_Excerpted passage_:
★ ★ ★ ★ ★
Commonplace Book, April: Sensitive Redheads, Richard Pryor, What Wonder Woman Represents and Too Much Twee in Literature

“He had seen society in its three great phases—Obedience, Struggle and Revolt... and he hesitated in his choice. Obedience was dull, Revolt impossible, Struggle hazardous.”
(Balzac, Pere Goriot)

“He who will not reason is a bigot; he who cannot is a fool; and he who dares not is a slave.”
(William Drummond, some old Scotsman)

“Something nice this way comes. It begins with the awful—whether it’s as enormous as the Holocaust or the World Trade Center or as intimate as family dysfunction or the death of a loved one—and then finds comfort. None of this Anna on the tracks, Emma in the dumps, or depressing Father Zosima’s corpse smells stuff; that’s sooo 19th century. ...
★ ★ ★ ★ ★
_Material provided_:
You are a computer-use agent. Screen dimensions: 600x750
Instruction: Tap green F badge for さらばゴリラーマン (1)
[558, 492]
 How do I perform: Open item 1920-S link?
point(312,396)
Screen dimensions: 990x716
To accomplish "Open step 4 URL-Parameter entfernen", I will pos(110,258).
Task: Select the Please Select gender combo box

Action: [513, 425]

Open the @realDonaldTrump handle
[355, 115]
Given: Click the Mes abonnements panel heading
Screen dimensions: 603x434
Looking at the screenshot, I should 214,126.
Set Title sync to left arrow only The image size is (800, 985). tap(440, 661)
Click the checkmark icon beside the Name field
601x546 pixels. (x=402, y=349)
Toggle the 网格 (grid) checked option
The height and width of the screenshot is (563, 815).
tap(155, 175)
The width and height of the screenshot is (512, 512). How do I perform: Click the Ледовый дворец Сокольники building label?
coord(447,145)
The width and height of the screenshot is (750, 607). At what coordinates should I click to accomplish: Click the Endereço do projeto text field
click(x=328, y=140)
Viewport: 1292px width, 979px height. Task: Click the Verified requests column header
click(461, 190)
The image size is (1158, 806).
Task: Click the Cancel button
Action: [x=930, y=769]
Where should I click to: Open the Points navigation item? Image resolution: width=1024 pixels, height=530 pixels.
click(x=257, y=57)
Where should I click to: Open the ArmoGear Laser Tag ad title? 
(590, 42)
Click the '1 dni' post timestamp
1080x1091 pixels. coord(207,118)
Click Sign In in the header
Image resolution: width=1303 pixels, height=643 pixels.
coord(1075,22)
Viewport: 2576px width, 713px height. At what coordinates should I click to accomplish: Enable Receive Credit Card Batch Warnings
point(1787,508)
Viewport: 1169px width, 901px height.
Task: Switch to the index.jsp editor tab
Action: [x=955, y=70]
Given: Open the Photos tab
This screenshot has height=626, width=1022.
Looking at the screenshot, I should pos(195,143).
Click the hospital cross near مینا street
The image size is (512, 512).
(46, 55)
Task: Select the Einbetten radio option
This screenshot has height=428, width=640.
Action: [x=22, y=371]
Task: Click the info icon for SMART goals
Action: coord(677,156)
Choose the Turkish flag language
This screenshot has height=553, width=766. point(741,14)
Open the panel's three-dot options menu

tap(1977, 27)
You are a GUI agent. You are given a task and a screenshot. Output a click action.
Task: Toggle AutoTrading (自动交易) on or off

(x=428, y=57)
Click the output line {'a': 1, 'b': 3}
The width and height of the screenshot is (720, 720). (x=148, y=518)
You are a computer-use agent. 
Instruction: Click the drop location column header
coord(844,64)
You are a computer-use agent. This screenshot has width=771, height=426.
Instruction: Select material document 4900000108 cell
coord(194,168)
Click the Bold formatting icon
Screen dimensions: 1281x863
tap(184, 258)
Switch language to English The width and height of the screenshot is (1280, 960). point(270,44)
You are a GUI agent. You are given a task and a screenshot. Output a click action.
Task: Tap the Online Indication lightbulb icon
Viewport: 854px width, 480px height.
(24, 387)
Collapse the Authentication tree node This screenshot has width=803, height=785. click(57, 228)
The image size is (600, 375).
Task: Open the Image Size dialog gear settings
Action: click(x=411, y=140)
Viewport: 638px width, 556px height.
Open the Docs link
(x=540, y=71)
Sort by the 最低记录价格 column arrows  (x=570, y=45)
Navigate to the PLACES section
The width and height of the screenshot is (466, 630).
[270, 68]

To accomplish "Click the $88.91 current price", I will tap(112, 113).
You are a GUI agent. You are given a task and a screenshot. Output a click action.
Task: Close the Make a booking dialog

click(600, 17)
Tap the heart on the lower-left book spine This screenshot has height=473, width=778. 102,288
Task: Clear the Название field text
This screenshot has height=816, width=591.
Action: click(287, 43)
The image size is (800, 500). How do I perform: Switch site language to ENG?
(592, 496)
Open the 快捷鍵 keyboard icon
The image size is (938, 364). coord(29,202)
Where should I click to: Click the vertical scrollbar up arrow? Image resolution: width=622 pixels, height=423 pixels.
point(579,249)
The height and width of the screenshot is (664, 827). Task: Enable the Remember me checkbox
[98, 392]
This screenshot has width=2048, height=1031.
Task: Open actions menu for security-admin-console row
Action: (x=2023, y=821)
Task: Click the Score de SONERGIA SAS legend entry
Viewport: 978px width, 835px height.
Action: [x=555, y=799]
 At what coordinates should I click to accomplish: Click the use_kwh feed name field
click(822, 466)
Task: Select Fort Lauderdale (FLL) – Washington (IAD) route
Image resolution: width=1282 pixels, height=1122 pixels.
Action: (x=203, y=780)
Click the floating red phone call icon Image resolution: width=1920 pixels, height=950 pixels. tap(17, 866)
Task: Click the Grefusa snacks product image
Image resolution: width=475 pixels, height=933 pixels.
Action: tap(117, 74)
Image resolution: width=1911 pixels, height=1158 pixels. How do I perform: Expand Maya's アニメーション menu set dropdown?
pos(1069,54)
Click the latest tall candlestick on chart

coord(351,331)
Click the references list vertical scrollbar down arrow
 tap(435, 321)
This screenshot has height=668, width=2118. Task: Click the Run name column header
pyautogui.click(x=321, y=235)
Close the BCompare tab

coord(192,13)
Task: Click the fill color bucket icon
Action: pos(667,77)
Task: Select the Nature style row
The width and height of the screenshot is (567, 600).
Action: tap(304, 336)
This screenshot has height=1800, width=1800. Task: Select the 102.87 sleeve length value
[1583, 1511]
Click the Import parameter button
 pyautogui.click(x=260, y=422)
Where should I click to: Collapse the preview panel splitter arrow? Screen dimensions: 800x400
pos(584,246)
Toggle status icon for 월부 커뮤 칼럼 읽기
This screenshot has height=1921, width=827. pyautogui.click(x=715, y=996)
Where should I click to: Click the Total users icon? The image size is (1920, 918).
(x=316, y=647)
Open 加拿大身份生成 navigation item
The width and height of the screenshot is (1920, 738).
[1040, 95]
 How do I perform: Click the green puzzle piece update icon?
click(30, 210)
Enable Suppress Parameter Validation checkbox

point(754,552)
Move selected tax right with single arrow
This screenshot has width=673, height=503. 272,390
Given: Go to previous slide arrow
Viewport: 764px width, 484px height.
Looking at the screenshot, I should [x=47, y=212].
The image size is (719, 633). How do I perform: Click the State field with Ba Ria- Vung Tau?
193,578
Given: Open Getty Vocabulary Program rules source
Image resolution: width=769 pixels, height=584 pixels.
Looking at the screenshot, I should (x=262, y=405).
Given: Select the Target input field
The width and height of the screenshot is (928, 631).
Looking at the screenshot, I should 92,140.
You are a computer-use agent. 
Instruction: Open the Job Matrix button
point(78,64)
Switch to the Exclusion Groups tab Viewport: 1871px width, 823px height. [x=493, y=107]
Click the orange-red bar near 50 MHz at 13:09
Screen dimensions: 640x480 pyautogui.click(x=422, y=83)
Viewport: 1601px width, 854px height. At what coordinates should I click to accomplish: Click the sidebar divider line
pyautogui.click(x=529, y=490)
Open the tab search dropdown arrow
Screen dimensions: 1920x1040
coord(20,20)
★ ★ ★ ★ ★
_Exercise instructions_: Write the next part of the commonplace book passage of quotations, beginning right after its final sentence. The records were taken from a separate source.

_Answer for the task_:
Instead, let’s just book passage on a gentle, healing voyage. Sound trite? It is, but it’s apparently the literature of our time as exemplified by Jonathan Safran Foer, Myla Goldberg, Nicole Krauss, and Dave Eggers, along with everything McSweeney’s, the magazine founded by Eggers.”
(Melvin Jules Bukiet , ”Wonder Bread” in The American Scholar)


“In American popular culture, the private detective is a unique heroic figure: champion of last resort for the vulnerable client, a knight-errant for hire, bringing rough or poetic justice to cases unserved by more official powers that be. [Robert Parker] wrote dialogue that at once informed, amused and gave a sense of character; and he conjured characters a reader wanted to spend more time with—especially Spenser, a fixed point in a footloose world, take him or leave him. A pragmatist whose ethics were situational. A tough and decent type who did what needed to be done in the service of a moral cause, affirming the worth of the individual regardless of race, sexual orientation, social status, age or occupation. He made timeless points that need to be remade every generation, in a society ever able to find ways to betray the public and private trust.”
(Obituary by Tom Nolan in the Wall Street Journal)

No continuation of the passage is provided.